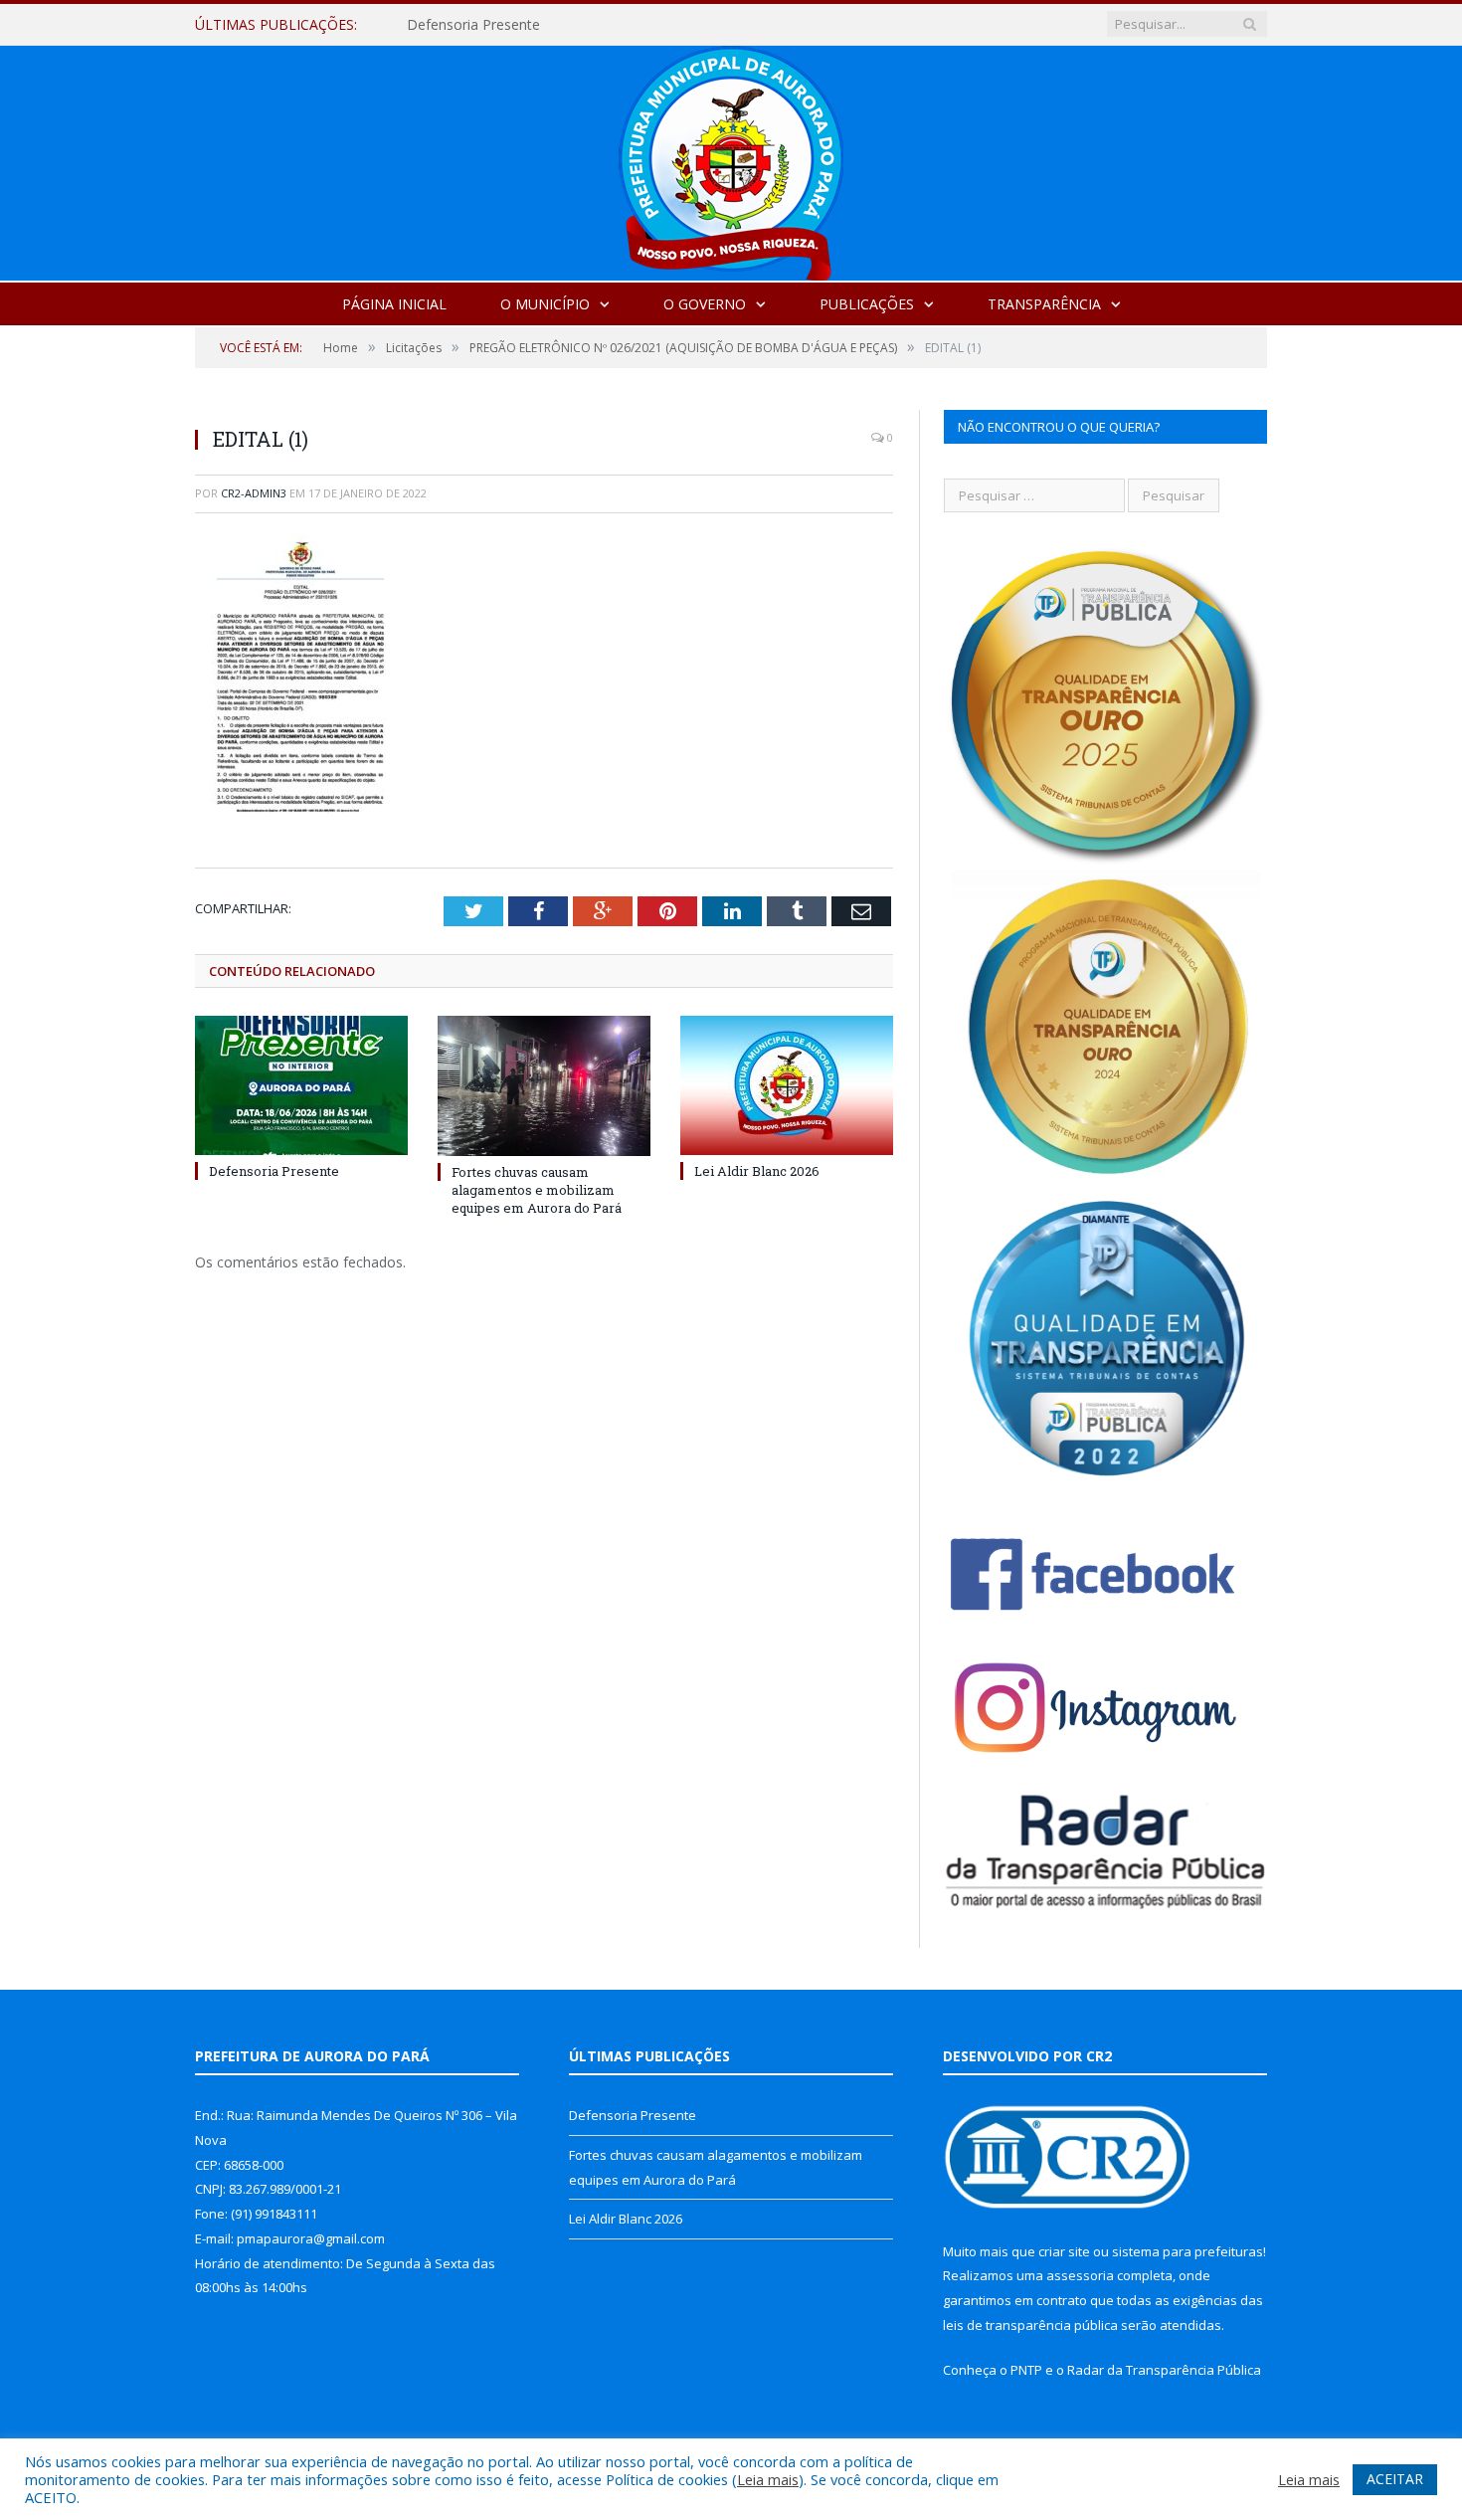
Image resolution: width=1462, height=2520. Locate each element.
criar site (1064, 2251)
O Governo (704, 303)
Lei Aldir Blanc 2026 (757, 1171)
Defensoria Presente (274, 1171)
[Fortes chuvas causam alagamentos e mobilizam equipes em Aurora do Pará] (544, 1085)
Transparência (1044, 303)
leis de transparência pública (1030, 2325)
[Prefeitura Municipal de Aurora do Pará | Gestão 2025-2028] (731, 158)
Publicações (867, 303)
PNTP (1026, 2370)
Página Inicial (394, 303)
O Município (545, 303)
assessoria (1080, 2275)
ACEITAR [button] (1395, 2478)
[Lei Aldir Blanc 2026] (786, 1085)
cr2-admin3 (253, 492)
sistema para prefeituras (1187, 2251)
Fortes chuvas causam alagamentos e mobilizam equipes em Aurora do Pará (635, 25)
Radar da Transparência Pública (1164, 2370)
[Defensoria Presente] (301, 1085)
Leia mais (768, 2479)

━━━━━━━━━━━━━━━━━━━━━━━━━━━━━━

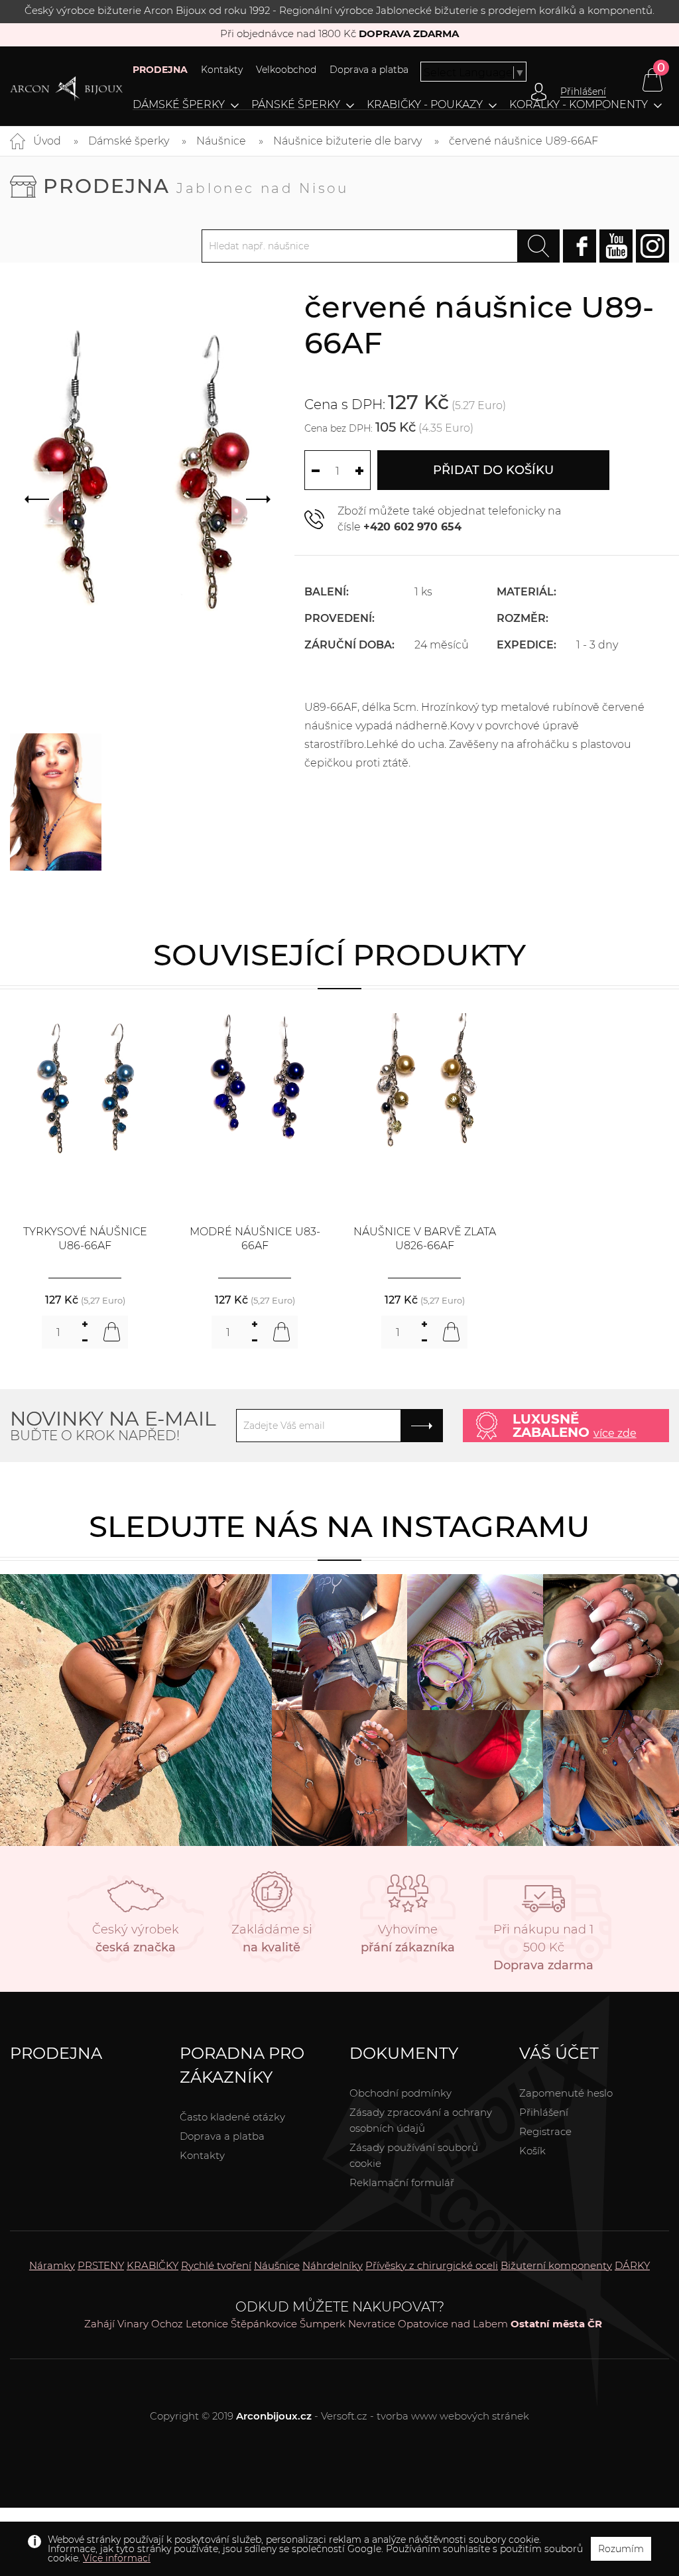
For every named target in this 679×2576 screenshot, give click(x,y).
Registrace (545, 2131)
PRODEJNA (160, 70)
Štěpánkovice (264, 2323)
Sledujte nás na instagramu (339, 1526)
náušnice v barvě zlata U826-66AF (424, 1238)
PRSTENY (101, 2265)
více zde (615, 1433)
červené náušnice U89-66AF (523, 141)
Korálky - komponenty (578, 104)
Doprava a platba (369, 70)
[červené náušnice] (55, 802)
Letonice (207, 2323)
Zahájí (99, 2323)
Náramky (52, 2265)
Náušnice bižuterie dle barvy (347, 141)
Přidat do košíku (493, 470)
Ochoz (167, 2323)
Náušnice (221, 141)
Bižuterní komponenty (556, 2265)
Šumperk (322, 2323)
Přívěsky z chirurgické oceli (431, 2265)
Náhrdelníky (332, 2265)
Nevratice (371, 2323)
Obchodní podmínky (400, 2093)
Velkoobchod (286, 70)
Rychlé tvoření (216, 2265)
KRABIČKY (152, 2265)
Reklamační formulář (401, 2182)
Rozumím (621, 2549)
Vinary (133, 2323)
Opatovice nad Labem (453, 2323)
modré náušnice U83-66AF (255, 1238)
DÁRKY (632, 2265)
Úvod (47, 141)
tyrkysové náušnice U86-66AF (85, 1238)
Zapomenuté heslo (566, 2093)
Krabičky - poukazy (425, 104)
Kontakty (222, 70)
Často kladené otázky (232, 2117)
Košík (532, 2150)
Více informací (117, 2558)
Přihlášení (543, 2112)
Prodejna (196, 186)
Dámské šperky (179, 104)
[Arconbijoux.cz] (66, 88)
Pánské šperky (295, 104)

━━━━━━━━━━━━━━━━━━━━━━━━━━━━━━

_Required action_
On how many lines of the data does "causam" appear? Give only that number.

_Task solution_
2